━━ Document excerpt ━━

A lot or a little?
The parents' guide to what's in this movie.
What parents need to know
Parents need to know that Wind River is a very violent crime/murder story set on a Native American reservation in Wyoming. There's a brutal rape scene, plus fighting, beating, and bludgeoning, lots of guns/shooting, gory dead bodies, and plenty of blood. A wolf is also shot and killed. Language is very strong in certain scenes, with many uses of "f--k," "s--t," "a--hole," and more. Secondary characters are shown dangerously, abusively drunk in one scene, and some characters smoke cigarettes. In one scene, a man and a woman kiss passionately and lie in bed together; sex is implied and mentioned. A few characters are scantily clad, but no actual nudity is shown. While some may raise eyebrows at a Native American story being told with white main characters (including Jeremy Renner and Elizabeth Olsen), the movie does make a point of sending a message about the shameful fact that -- unlike women in any other culture -- Native American women who go missing aren't tracked or counted. The movie marks the directorial debut of Taylor Sheridan, who wrote Sicario and Hell or High Water, and it's another smart, solid, but very mature story.
- Parents say
- Kids say
What's the story?
In WIND RIVER, Cory Lambert (Jeremy Renner) works in the freezing mountains of Wyoming as a tracker and hunter, stopping wild animals from killing livestock. On a nearby Native American reservation, he discovers the body of a teen girl. An FBI agent, Jane Banner (Elizabeth Olsen), is called in, and it's determined that the girl was raped and then tried to run, barefoot, across the freezing snow. Working with the local sheriff, Ben (Graham Greene), Lambert and Banner try to figure out what happened. At first, events point toward the girl's boyfriend, but things aren't as they seem. At the same time, Lambert deals with the loss of his own daughter, and his relationship with his Native American ex-wife and their young son, as well as his friendship with the dead girl's father, Martin (Gil Birmingham).

━━━
━━ Entries supplied ━━

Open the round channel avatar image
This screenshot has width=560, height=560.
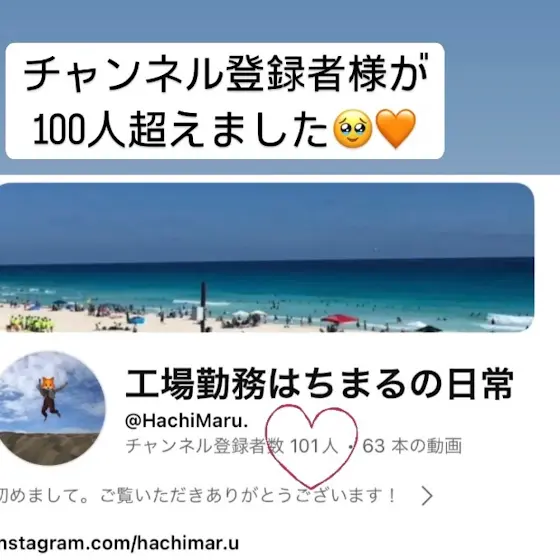click(51, 408)
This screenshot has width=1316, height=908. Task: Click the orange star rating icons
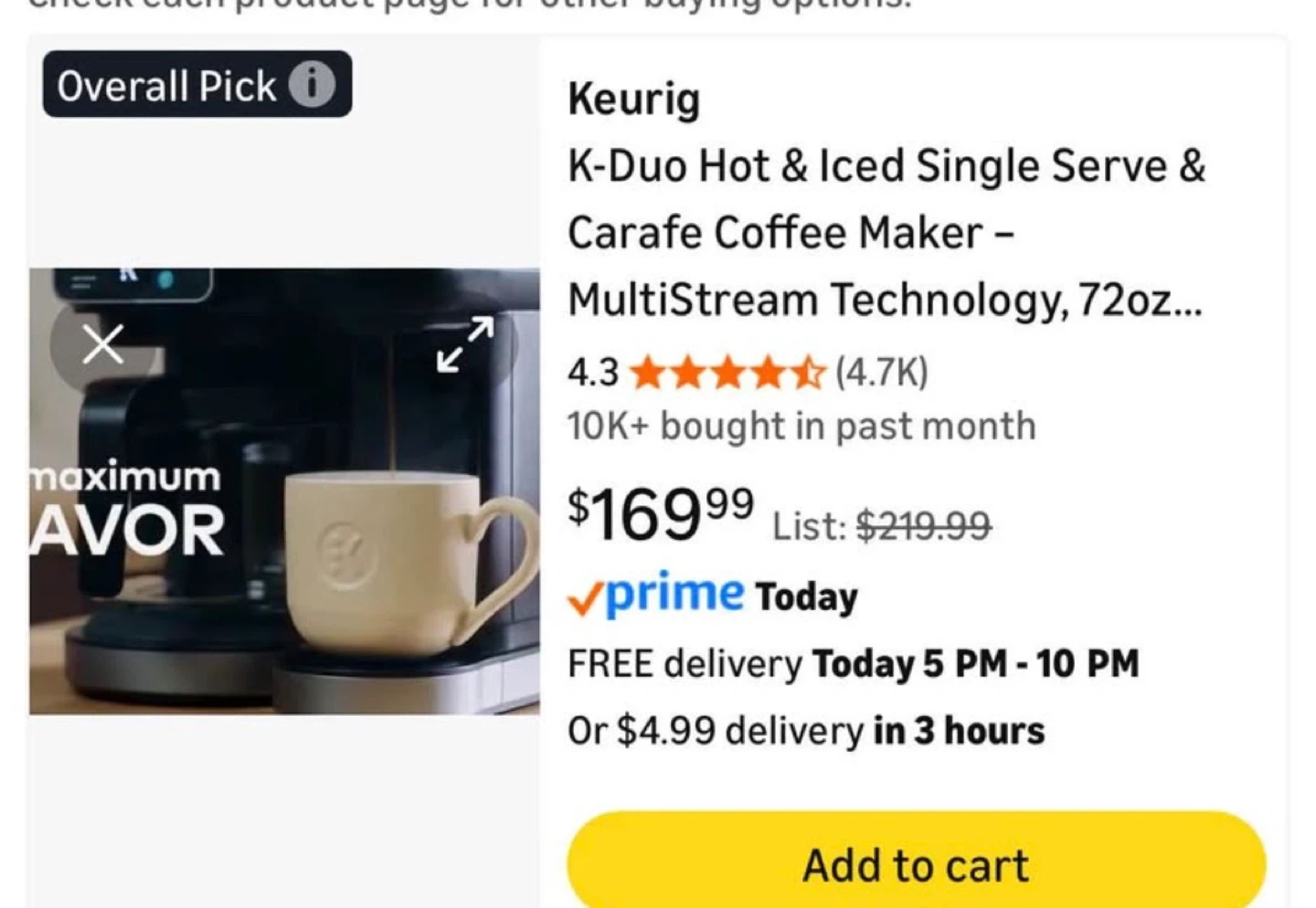tap(727, 373)
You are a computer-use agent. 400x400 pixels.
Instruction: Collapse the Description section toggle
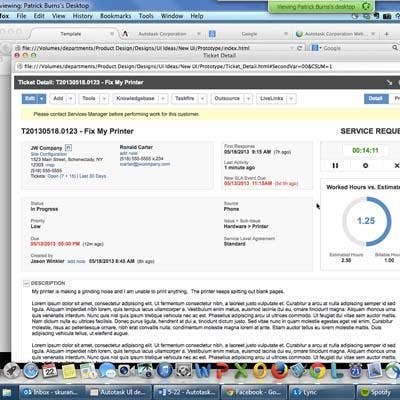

━━━

» **Problems to solve**
1. In the Wind River movie review, who plays the FBI agent Jane Banner?
2. Write out the Wind River movie review again, everything from "- Parents say" down to "Martin (Gil Birmingham).", swapping "freezing" for "icy".
3. Add the next part of the Wind River movie review, picking up after its last sentence.

» **Responses to the tasks**
1. Elizabeth Olsen

2.
- Parents say
- Kids say
What's the story?
In WIND RIVER, Cory Lambert (Jeremy Renner) works in the icy mountains of Wyoming as a tracker and hunter, stopping wild animals from killing livestock. On a nearby Native American reservation, he discovers the body of a teen girl. An FBI agent, Jane Banner (Elizabeth Olsen), is called in, and it's determined that the girl was raped and then tried to run, barefoot, across the icy snow. Working with the local sheriff, Ben (Graham Greene), Lambert and Banner try to figure out what happened. At first, events point toward the girl's boyfriend, but things aren't as they seem. At the same time, Lambert deals with the loss of his own daughter, and his relationship with his Native American ex-wife and their young son, as well as his friendship with the dead girl's father, Martin (Gil Birmingham).

3.
Is it any good?
Actor-turned-screenwriter Taylor Sheridan makes his directorial debut with this smart, solid crime movie that, while not without its flaws, makes excellent use of open spaces and haunting quiet. Sheridan wrote two of cinema's sharpest recent crime stories, Sicario and Hell or High Water; he now adds Wind River to that list. All three films are set in lawless communities, like modern-day Westerns; this one uses its snowbound Wyoming passages to suggest that, if the characters go poking near danger, no one is coming to the rescue. A haunting score by Nick Cave and Warren Ellis helps set the tone.
The characters' restrained, stoic nature can make Wind River feel like it has skipped over certain details, simply because some things aren't discussed, but it's easy to forgive a movie that favors mood over chatty dialogue. Wind River gets into controversial territory by telling a Native American story with two white leads, but at least it's a well-told, intelligent, and respectful story, and the characters are interesting in and of themselves. They don't feel obligatory. And, as with his last two movies, Sheridan has something to say about the world here -- and he says it with compassion and without preaching.
Talk to your kids about ...
Did watching this movie raise any questions of representation for you? Is it appropriate to tell this story with white lead characters? Why or why not?
A character explains that luck doesn't exist out in the country, that everything depends on struggle to survive. Do you agree?
How did the closing message about missing Native American women make you feel? Were you aware of the situation?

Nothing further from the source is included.